### Task instructions:
Copy each line of the following material exactly.

### Recorded data:
_ _ _ _ _

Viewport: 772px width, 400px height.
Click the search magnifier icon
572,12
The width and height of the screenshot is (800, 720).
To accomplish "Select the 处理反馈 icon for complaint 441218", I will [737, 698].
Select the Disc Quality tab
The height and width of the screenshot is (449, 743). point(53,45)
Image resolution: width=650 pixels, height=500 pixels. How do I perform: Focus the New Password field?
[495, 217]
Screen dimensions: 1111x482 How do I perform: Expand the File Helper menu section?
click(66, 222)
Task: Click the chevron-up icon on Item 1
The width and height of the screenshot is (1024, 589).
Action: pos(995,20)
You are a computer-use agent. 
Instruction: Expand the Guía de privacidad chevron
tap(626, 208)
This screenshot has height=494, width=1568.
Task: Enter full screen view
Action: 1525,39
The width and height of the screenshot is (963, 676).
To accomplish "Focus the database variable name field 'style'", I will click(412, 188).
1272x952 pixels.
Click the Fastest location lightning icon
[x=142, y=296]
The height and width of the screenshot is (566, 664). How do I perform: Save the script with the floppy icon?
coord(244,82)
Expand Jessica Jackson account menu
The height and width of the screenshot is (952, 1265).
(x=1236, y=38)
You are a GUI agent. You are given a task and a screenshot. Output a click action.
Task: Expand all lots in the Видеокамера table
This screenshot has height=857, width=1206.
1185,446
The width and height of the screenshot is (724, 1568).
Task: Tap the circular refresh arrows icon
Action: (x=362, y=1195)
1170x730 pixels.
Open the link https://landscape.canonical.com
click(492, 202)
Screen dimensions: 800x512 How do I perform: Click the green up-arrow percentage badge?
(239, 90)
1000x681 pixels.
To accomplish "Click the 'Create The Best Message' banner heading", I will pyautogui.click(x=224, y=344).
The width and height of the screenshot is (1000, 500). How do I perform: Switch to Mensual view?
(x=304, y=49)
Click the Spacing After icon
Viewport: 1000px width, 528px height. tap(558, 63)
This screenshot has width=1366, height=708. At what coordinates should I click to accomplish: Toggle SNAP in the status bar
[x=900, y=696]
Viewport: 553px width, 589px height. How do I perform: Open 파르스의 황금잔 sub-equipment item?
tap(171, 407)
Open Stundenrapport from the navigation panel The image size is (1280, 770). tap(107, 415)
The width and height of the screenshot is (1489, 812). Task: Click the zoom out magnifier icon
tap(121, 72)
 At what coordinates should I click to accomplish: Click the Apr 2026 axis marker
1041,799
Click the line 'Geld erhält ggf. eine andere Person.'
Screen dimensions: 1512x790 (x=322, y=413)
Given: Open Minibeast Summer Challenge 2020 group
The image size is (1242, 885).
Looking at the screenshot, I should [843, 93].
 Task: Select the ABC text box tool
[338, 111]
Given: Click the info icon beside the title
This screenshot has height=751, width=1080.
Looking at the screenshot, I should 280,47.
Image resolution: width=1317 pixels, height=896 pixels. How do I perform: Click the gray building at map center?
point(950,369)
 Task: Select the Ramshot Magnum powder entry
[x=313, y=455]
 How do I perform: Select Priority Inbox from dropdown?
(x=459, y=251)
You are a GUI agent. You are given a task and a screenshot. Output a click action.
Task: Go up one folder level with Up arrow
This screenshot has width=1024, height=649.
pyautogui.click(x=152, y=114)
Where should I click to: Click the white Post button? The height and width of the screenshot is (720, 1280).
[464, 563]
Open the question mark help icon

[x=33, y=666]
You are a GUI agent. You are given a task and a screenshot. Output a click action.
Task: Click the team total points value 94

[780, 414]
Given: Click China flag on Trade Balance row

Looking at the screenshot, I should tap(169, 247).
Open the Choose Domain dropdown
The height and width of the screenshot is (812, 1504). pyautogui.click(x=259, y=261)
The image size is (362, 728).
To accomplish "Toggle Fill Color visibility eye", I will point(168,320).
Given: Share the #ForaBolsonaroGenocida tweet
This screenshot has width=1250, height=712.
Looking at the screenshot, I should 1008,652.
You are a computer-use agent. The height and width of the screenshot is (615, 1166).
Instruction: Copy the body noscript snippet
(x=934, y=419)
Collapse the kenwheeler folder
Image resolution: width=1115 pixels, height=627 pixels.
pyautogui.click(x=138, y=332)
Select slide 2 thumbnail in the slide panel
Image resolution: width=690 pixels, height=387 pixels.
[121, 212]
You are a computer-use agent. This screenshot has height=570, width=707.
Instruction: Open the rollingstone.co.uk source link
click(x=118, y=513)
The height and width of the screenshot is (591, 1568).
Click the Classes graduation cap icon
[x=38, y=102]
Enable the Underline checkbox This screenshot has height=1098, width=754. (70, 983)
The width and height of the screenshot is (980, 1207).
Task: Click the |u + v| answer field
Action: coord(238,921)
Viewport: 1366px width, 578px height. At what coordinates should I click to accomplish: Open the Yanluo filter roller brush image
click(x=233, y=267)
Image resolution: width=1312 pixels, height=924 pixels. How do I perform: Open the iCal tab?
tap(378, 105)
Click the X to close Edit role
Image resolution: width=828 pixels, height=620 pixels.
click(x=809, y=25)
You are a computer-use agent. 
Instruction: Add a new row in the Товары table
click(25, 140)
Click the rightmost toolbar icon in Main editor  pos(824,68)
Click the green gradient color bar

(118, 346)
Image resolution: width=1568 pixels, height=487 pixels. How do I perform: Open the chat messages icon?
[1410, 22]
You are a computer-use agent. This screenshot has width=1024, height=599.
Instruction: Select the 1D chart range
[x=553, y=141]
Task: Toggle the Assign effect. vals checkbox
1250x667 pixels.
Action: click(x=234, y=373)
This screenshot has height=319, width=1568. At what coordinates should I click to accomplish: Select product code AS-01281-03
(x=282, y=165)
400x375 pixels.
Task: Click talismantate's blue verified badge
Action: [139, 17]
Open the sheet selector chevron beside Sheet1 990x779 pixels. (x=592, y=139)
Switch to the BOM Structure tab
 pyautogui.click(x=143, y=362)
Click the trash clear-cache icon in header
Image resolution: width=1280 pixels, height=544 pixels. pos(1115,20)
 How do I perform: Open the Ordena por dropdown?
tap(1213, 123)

_ _ _ _ _

### Answer box:
Viewport: 772px width, 400px height.
Click the search magnifier icon
572,12
The width and height of the screenshot is (800, 720).
To accomplish "Select the 处理反馈 icon for complaint 441218", I will [737, 698].
Select the Disc Quality tab
The height and width of the screenshot is (449, 743). point(53,45)
Image resolution: width=650 pixels, height=500 pixels. How do I perform: Focus the New Password field?
[495, 217]
Screen dimensions: 1111x482 How do I perform: Expand the File Helper menu section?
click(66, 222)
Task: Click the chevron-up icon on Item 1
The width and height of the screenshot is (1024, 589).
Action: pos(995,20)
You are a computer-use agent. 
Instruction: Expand the Guía de privacidad chevron
tap(626, 208)
This screenshot has height=494, width=1568.
Task: Enter full screen view
Action: 1525,39
The width and height of the screenshot is (963, 676).
To accomplish "Focus the database variable name field 'style'", I will click(412, 188).
1272x952 pixels.
Click the Fastest location lightning icon
[x=142, y=296]
The height and width of the screenshot is (566, 664). How do I perform: Save the script with the floppy icon?
coord(244,82)
Expand Jessica Jackson account menu
The height and width of the screenshot is (952, 1265).
(x=1236, y=38)
You are a GUI agent. You are given a task and a screenshot. Output a click action.
Task: Expand all lots in the Видеокамера table
This screenshot has height=857, width=1206.
1185,446
The width and height of the screenshot is (724, 1568).
Task: Tap the circular refresh arrows icon
Action: (x=362, y=1195)
1170x730 pixels.
Open the link https://landscape.canonical.com
click(492, 202)
Screen dimensions: 800x512 How do I perform: Click the green up-arrow percentage badge?
(239, 90)
1000x681 pixels.
To accomplish "Click the 'Create The Best Message' banner heading", I will pyautogui.click(x=224, y=344).
The width and height of the screenshot is (1000, 500). How do I perform: Switch to Mensual view?
(x=304, y=49)
Click the Spacing After icon
Viewport: 1000px width, 528px height. tap(558, 63)
This screenshot has width=1366, height=708. At what coordinates should I click to accomplish: Toggle SNAP in the status bar
[x=900, y=696]
Viewport: 553px width, 589px height. How do I perform: Open 파르스의 황금잔 sub-equipment item?
tap(171, 407)
Open Stundenrapport from the navigation panel The image size is (1280, 770). tap(107, 415)
The width and height of the screenshot is (1489, 812). Task: Click the zoom out magnifier icon
tap(121, 72)
 At what coordinates should I click to accomplish: Click the Apr 2026 axis marker
1041,799
Click the line 'Geld erhält ggf. eine andere Person.'
Screen dimensions: 1512x790 (x=322, y=413)
Given: Open Minibeast Summer Challenge 2020 group
The image size is (1242, 885).
Looking at the screenshot, I should [843, 93].
 Task: Select the ABC text box tool
[338, 111]
Given: Click the info icon beside the title
This screenshot has height=751, width=1080.
Looking at the screenshot, I should 280,47.
Image resolution: width=1317 pixels, height=896 pixels. How do I perform: Click the gray building at map center?
point(950,369)
 Task: Select the Ramshot Magnum powder entry
[x=313, y=455]
 How do I perform: Select Priority Inbox from dropdown?
(x=459, y=251)
You are a GUI agent. You are given a task and a screenshot. Output a click action.
Task: Go up one folder level with Up arrow
This screenshot has width=1024, height=649.
pyautogui.click(x=152, y=114)
Where should I click to: Click the white Post button? The height and width of the screenshot is (720, 1280).
[464, 563]
Open the question mark help icon

[x=33, y=666]
You are a GUI agent. You are given a task and a screenshot. Output a click action.
Task: Click the team total points value 94

[780, 414]
Given: Click China flag on Trade Balance row

Looking at the screenshot, I should tap(169, 247).
Open the Choose Domain dropdown
The height and width of the screenshot is (812, 1504). pyautogui.click(x=259, y=261)
The image size is (362, 728).
To accomplish "Toggle Fill Color visibility eye", I will point(168,320).
Given: Share the #ForaBolsonaroGenocida tweet
This screenshot has width=1250, height=712.
Looking at the screenshot, I should 1008,652.
You are a computer-use agent. The height and width of the screenshot is (615, 1166).
Instruction: Copy the body noscript snippet
(x=934, y=419)
Collapse the kenwheeler folder
Image resolution: width=1115 pixels, height=627 pixels.
pyautogui.click(x=138, y=332)
Select slide 2 thumbnail in the slide panel
Image resolution: width=690 pixels, height=387 pixels.
[121, 212]
You are a computer-use agent. This screenshot has height=570, width=707.
Instruction: Open the rollingstone.co.uk source link
click(x=118, y=513)
The height and width of the screenshot is (591, 1568).
Click the Classes graduation cap icon
[x=38, y=102]
Enable the Underline checkbox This screenshot has height=1098, width=754. (70, 983)
The width and height of the screenshot is (980, 1207).
Task: Click the |u + v| answer field
Action: coord(238,921)
Viewport: 1366px width, 578px height. At what coordinates should I click to accomplish: Open the Yanluo filter roller brush image
click(x=233, y=267)
Image resolution: width=1312 pixels, height=924 pixels. How do I perform: Open the iCal tab?
tap(378, 105)
Click the X to close Edit role
Image resolution: width=828 pixels, height=620 pixels.
click(x=809, y=25)
You are a computer-use agent. 
Instruction: Add a new row in the Товары table
click(25, 140)
Click the rightmost toolbar icon in Main editor  pos(824,68)
Click the green gradient color bar

(118, 346)
Image resolution: width=1568 pixels, height=487 pixels. How do I perform: Open the chat messages icon?
[1410, 22]
You are a computer-use agent. This screenshot has width=1024, height=599.
Instruction: Select the 1D chart range
[x=553, y=141]
Task: Toggle the Assign effect. vals checkbox
1250x667 pixels.
Action: click(x=234, y=373)
This screenshot has height=319, width=1568. At what coordinates should I click to accomplish: Select product code AS-01281-03
(x=282, y=165)
400x375 pixels.
Task: Click talismantate's blue verified badge
Action: [139, 17]
Open the sheet selector chevron beside Sheet1 990x779 pixels. (x=592, y=139)
Switch to the BOM Structure tab
 pyautogui.click(x=143, y=362)
Click the trash clear-cache icon in header
Image resolution: width=1280 pixels, height=544 pixels. pos(1115,20)
 How do I perform: Open the Ordena por dropdown?
tap(1213, 123)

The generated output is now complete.